Akinbo,
" light waves exist between the bulb and the lens of a car before hitting the air" So which 'c' do you think they are moving at. the cars? Of course. That is NOT the same c as the outside 'air's'! The difference is the car's v. The change comes as the waves are transmitted into the outside air by the glass of the lens (Maxwells near/far field transition.)
It's not an 'either or' situation with wavelength and frequency. You haven't distinguished between different observer frames. I have not suggested frequency doesn't change to an observer in the new propagation frame. Of course it does. But to measure changes between frame consistently the observer must stat y in the same frame. i.e. he CANNOT accelerate without finding different data!

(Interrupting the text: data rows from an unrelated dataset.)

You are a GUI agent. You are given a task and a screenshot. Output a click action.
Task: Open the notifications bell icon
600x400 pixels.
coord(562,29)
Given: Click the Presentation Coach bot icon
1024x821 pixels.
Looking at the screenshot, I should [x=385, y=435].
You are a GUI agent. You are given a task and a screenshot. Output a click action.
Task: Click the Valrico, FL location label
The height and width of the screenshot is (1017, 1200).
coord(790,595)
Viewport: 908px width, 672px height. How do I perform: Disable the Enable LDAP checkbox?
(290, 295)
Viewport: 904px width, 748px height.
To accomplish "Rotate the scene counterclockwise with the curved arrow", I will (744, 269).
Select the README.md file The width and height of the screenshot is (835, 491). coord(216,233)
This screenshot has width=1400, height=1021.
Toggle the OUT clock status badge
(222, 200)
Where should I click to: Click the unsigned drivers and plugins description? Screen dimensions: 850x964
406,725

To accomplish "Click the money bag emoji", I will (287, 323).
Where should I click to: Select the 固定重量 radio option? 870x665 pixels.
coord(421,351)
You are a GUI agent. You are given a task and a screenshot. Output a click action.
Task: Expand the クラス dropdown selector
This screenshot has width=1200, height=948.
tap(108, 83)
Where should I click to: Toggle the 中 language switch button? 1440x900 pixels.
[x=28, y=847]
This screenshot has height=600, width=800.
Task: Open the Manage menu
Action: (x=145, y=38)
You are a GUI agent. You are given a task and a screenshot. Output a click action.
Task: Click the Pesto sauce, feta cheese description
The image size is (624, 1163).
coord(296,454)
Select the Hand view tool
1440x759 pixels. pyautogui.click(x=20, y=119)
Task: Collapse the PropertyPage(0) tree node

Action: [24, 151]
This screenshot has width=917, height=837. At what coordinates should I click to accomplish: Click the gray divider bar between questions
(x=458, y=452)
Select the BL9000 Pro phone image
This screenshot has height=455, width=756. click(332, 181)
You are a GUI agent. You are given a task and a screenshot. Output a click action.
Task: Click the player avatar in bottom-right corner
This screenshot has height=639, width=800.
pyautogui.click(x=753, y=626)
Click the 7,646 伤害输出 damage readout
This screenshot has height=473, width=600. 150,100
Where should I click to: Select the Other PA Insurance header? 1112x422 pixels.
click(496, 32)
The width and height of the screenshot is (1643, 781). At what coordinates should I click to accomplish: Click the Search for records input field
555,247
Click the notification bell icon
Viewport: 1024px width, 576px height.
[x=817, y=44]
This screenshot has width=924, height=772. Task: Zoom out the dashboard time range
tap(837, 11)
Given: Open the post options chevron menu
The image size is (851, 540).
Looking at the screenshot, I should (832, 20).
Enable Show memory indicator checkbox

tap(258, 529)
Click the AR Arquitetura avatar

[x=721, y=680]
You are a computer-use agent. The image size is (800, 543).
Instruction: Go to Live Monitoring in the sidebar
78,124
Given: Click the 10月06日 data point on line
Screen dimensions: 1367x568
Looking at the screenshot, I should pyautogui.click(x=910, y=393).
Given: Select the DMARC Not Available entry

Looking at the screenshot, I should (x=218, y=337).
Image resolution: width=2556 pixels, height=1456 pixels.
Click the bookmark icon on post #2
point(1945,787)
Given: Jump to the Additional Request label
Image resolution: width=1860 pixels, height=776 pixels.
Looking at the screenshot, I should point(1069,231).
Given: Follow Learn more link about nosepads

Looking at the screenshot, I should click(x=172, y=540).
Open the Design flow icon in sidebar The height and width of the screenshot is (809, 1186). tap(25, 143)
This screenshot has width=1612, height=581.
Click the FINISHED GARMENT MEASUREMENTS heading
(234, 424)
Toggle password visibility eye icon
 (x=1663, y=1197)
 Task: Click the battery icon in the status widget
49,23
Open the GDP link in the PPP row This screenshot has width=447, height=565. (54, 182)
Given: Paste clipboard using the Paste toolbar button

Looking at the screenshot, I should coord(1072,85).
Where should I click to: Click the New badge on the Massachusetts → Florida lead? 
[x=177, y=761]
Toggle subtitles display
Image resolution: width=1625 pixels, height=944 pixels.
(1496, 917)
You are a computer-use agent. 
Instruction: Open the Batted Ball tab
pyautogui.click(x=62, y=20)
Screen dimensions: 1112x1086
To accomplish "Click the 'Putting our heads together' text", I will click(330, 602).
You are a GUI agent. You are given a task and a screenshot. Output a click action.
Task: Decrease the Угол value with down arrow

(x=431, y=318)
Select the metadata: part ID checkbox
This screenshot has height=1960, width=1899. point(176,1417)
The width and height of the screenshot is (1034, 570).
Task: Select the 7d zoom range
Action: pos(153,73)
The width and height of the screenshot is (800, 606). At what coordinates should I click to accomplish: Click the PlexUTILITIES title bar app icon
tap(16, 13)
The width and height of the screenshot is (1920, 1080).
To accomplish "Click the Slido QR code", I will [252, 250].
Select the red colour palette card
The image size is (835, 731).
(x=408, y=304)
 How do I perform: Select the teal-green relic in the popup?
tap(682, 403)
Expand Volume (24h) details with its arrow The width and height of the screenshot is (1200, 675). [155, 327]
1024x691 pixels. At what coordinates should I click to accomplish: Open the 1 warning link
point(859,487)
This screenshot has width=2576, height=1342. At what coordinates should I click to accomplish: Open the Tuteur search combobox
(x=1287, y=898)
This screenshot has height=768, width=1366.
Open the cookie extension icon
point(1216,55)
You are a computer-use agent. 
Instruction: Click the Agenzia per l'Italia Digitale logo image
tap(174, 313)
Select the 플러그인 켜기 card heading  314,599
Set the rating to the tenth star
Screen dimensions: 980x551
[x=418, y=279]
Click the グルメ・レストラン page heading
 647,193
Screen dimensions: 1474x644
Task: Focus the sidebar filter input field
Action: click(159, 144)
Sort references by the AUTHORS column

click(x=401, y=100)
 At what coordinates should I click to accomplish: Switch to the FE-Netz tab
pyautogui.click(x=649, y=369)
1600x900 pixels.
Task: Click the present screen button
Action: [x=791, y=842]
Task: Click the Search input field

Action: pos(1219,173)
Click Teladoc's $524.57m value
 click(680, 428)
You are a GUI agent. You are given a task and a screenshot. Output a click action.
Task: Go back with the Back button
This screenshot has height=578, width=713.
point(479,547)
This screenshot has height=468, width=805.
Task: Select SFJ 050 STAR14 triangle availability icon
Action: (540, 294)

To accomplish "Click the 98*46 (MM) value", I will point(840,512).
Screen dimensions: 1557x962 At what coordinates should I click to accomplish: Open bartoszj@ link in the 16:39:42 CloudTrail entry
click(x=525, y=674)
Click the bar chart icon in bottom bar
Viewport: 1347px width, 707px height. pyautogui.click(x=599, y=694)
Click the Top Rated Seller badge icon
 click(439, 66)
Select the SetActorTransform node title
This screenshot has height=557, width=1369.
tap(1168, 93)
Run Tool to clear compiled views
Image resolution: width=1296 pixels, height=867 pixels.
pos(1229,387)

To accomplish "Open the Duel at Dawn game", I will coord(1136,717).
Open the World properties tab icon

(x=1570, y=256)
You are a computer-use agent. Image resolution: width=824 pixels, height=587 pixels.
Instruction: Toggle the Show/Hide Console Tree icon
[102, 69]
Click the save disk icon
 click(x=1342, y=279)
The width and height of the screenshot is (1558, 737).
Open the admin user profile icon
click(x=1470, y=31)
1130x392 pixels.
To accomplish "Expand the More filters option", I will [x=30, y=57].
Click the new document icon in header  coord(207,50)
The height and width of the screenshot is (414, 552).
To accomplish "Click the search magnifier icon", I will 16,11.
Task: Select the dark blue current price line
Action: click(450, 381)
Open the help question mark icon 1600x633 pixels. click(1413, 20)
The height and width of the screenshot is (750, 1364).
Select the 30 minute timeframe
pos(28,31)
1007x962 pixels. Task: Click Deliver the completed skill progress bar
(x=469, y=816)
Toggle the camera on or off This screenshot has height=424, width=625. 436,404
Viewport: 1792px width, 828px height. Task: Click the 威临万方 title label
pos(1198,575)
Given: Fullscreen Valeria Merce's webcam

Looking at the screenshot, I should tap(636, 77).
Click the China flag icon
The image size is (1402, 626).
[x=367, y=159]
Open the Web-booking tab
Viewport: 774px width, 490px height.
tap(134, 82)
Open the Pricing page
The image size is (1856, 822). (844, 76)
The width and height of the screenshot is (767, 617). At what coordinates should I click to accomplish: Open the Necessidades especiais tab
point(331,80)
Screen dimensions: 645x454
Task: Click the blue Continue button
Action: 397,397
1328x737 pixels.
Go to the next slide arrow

Go back to the 'travelator' case, but consider standing next to the 'end' of a travellator as a line of people walking at 5kph step onto it the 'wrong' way and keep walking. You wouldn't suggest you would not see the gaps between them reduce!
THAT is the wavelength reduction (blue shift). But now consider two different observer cases. In the first you stay where you are, for a consistent understanding; You see the 'wavelength' reduce but the FREQUENCY THEY PASS YOU BY AT REMAINS THE SAME! Which is solely because the datum rest frame has changed. they still walk at 5 kph ('c').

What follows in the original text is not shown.